旦夕之间,甜食离沈观复而去。
这个在如狼如虎、十八般武艺样样精通的父兄手底下都能不学无术的人精,不由得怒从心头起,恶向胆边生,装出一副唬人的模样。
沈观复:“殿下,难不成是怕我吃穷了您?!”
“您尽可放心。我沈家虽不算钟鸣鼎食之家,但在漠北吃了几十年黄沙白雪,总是有些银钱留给我这个小儿子使的!”

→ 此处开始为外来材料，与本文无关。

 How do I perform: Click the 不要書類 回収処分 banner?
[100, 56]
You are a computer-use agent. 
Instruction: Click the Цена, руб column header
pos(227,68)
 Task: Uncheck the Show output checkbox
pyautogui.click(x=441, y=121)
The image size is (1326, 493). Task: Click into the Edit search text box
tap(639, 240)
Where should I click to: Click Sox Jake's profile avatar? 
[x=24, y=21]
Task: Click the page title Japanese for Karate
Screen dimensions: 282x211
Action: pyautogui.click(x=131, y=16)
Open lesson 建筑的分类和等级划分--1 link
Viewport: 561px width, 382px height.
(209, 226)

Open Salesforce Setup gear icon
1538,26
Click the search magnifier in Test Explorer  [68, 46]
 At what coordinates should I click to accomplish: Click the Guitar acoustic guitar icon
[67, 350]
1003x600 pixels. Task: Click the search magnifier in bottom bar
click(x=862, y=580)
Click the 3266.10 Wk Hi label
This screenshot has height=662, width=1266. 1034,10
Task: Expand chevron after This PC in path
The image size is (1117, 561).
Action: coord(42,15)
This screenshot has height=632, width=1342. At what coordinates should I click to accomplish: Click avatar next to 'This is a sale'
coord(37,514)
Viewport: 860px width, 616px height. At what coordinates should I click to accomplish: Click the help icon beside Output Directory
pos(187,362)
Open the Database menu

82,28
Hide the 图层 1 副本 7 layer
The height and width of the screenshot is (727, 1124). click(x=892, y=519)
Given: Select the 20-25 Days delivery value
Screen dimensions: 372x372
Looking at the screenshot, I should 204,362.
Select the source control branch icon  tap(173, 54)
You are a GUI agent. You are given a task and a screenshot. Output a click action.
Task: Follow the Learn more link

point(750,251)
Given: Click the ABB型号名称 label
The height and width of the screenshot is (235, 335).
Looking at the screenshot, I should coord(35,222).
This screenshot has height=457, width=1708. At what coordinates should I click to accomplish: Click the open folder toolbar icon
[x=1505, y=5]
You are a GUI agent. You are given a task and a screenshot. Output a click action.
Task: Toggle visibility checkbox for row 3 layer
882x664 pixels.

孟显允心算:想必就是曲江道与杏林街上几处店面、皇帝赏下的若干田亩,京中的沈家旧院以及那在院子里打理百来个奴仆和一位老管家三个近卫。
沈观复坐轮椅上哼哼哼地笑出声:“届时,我要是吃独食,殿下可就不能怪罪我不讲情谊了!”
孟显允难得能被人逗出笑意,他冲外道:“三山!”
三山溜进来,应答:“主子有何吩咐?”
“日后沈伴读若要买什么吃食或让小厨房做什么点心,一应人力食材耗费从我这出;拿我的月俸,用我的私库,沈伴读要多少我给多少。”
孟显允:“务必让沈伴读如意。”
“殿下疼我,殿下英明,嘿嘿嘿。”沈观复立即舒展了面容,再度亲亲热热地巴结上来,一时间连他的笑容都贱兮兮的可爱。
往后一连晴了好些日子,只是仍旧冷得厉害。
寅时三刻,天还昏黑一片,三山提着灯笼在檐下等孟显允。
小内侍正在用长竿推屋檐下的冰棱,啪嚓声落满地。
隔着门窗三山也听见了殿里头还在哼唧的疼痛声。
三山瞧着脚下这堆明日都不见得能化的冰渣子,心道沈伴读还真是没一日让人省心。
——该。
自得孟显允口谕,沈观复这一月余可谓是彻底放开了胸怀。
不过数十日沈观复便将宫中的饴糖蜜饯吃了个痛快,以至现今,他那本就岌岌可危的半口牙彻底坏了。
御医用丝线拔牙时,中宫里传出来的嚎叫声堪比遭受了诏狱酷刑。
这事最后闹得连潜心问道的成吉帝都来探看了一番。
当成吉帝见到沈观复比沈言归那更肖其母的样貌后,成吉帝无言许久。
成吉帝不久后就下了旨,令沈观复病愈后再住回沈家在平梁的老宅,此前就住在宫中,出行也便宜。
沈观复乐呵呵地叩谢天恩,像是根本不觉得成吉帝这堪比“拘禁”的行为有任何不妥。
当然自此一役,沈观复贪吃好玩的“美名”阖宫尽知。